Now these concepts–voluntary association and states’ rights–do have value outside these examples. But it’s silly only to praise libertarian or federalism outcomes that you like and rarely venture into a passionate defense of an outcome one abhors. It is particularly misleading to do so when it is deviations from federalism and libertarian theory that preserve the acceptable and moderate outcomes of the world that we live in. Fedearlism in particular is only tangentially a libertarian value; it’s just as much a self-government value, allowing localities to restrict what would be allowed at the federal level. But you rarely see libertarians defending the quintessential self-government activities of communities that would restrict interstate wine sales, crack down on drunk drivers, or teach creationism.

Naturally most libertarians would not approve these outcomes, and it would challenge their worldview to defend them. Even in the area of free speech where there is widespread consensus that we must sometimes defend what we disagree with, very few people other than extreme free speech partisans feel good knowing that Nazis can march in Skokie or that terrorist supporters can spread hatred in Filby Park. That is, most of us have a certain vision of the type of society we purport to advocate for that goes beyond procedures and legal restraints. That vision involves, more often than not, just outcomes. Libertarians purport to defend a certain set of abstract principles and policies, but a wholly utopian vision of an ideal yet-to-be-realized future society keeps them consistent, even when particular outcomes appear unseemly. They’re just speed bumps on the road to that utopian vision–at least in the case of the unconstrained ones, who are legion.

Conservatives are willing to sacrifice pure consistency to guarantee the actual just outcomes that have been realized historically. Instead of acknowleding the irreconcilability of certain good, legally-created just outcomes of the present, and their likely absence from the libertarian future, many libertarians want to wish away those bad outcomes and live in a fantasy world. They imagine that in the libertarian future more people like them can live their lives as they wish, and fewer people and institutions would exist to constrain them.

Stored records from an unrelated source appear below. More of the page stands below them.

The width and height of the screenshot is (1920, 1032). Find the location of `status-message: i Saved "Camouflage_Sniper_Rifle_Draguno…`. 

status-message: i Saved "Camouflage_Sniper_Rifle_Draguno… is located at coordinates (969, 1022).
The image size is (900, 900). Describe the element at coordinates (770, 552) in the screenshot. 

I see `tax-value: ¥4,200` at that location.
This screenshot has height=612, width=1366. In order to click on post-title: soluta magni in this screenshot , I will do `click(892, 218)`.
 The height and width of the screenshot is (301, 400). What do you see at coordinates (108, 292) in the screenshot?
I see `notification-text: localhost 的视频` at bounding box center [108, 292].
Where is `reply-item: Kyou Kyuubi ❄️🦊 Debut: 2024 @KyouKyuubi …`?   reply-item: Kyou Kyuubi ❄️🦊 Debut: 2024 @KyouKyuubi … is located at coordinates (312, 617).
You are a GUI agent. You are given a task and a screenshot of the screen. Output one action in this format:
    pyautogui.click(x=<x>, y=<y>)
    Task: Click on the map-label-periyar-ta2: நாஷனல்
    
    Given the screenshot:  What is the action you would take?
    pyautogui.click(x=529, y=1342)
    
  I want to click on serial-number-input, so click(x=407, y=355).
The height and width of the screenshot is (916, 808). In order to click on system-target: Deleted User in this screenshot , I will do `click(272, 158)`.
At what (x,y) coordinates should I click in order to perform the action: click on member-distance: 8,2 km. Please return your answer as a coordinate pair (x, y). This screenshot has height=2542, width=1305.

The true effect of a liberal society, though, would be that various discriminations by private individuals could occur and individuals likely would experience greater net constraints than the current regime where constraints are both created and forbidden by laws, e.g., nondiscrimination laws, limitation of contract remedies, prohibitions on certain types of precommitment, limitations on states.

Aside from liberty, there are other important political values such as law and order, community, respect for the individual, stability, citizenship, and all of the little details that make up a “way of life” worth preserving. I’d rather fight to protect this world that I know–inconsistencies and all–than hope for the best in a future libertarian order that cannot even explain what it will do about the various injustices that have been remedied in history by various political interventions.